Friday, September 19, 2008 3:14:29 AM (GMT Daylight Time, UTC+01:00)
I think that is just one more example of how "wish it was multi factor id" does not work.
Friday, September 19, 2008 4:05:29 AM (GMT Daylight Time, UTC+01:00)
The worse are subjective questions, like "what is your favorite movie?" Subjective answers can change day-to-day, year-to-year. These "security questions" have become so absurd, that I just answer them all with the same passphrase (which is different from my password).
Friday, September 19, 2008 6:02:03 AM (GMT Daylight Time, UTC+01:00)
Friday, September 19, 2008 6:46:37 AM (GMT Daylight Time, UTC+01:00)
I have one word that I use for those things and one set of numbers. Then I just pick a random question from the list and use either one. The word and number are completely unrelated to any possible question so it seems pretty secure. I mean, unless they store the response in cleartext somewhere.

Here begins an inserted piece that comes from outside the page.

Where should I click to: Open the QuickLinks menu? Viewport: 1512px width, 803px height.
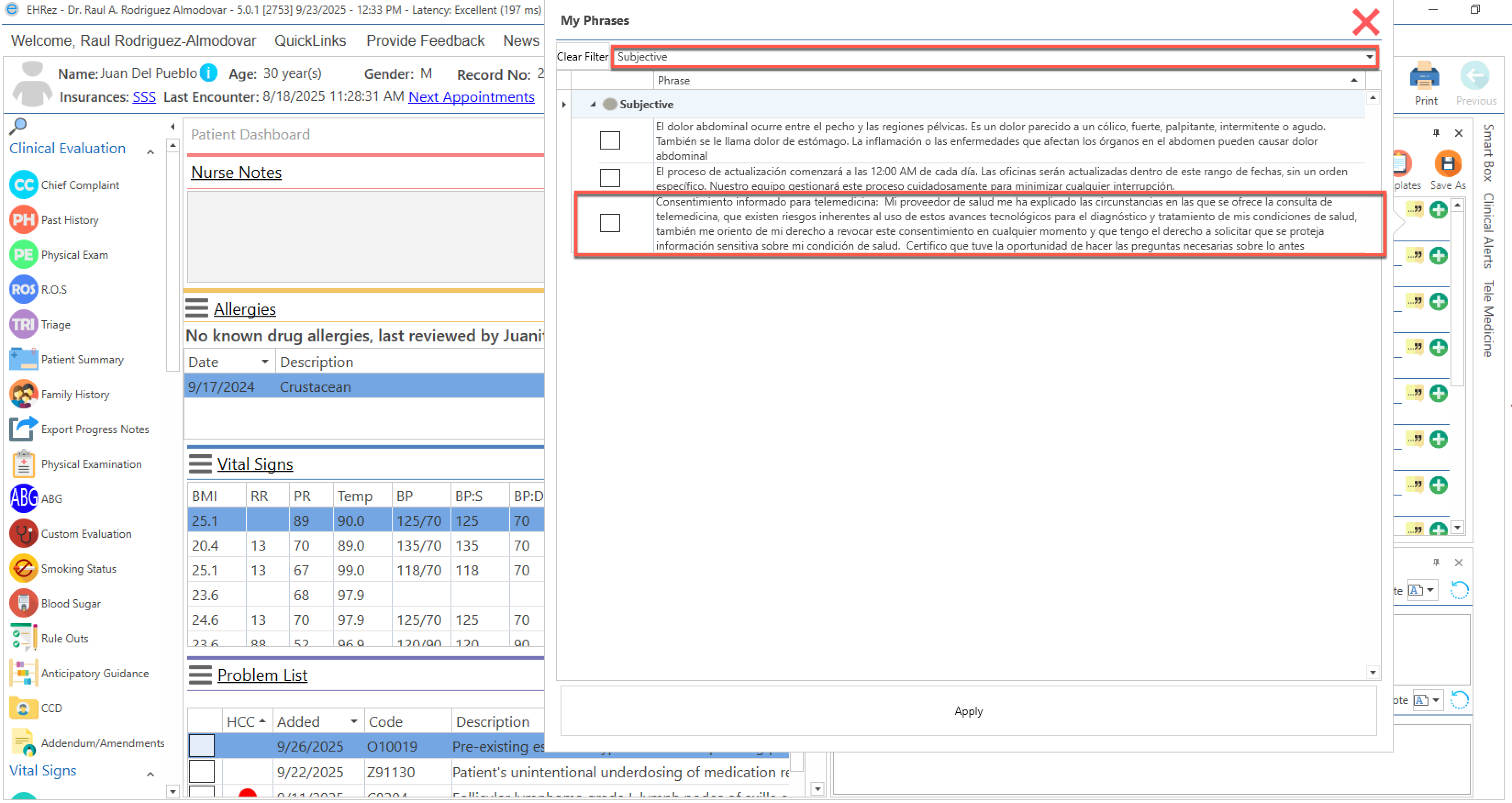click(310, 40)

But they wouldn't do that, right?
Friday, September 19, 2008 9:31:19 AM (GMT Daylight Time, UTC+01:00)
Get a password manager (like Password Safe or KeyPass) that has a password generator. Then treat your answers to those secret questions like you would a password. Granted if you lose your password manager file, you lose the ability to get back into your account. But with a good file syncing strategy, you'll be OK.
Friday, September 19, 2008 12:30:37 PM (GMT Daylight Time, UTC+01:00)
Do you have any recommendations here Dare? What are some alternatives?

Seems to me like OpenID is a big step in helping thwart this issue.
Friday, September 19, 2008 7:51:47 PM (GMT Daylight Time, UTC+01:00)
That's why I lie.
Friday, September 19, 2008 8:15:16 PM (GMT Daylight Time, UTC+01:00)
I agree more or less with Bill and Stéphane.... I give an answer, but it's not the answer to the question they ask. It's not like they are doing a background check to see if you answered the question truthfully! Just give some answer you can remember.
Saturday, September 20, 2008 1:08:38 AM (GMT Daylight Time, UTC+01:00)
I agree also.

I think the most sensible solution would be for account recoveries to be authenticated more thoroughly using traditional means of authentication (such as required to open an online bank account), and to require payment of a significant amount (say $100) before recovery is possible.

The fee would cover the costs of the verification process, while the stronger authentication requirements would make break-ins much rarer; and since a successful break-in would require counterfeiting documents, legal ramifications would also be moved from the category of "prank" to "fraud".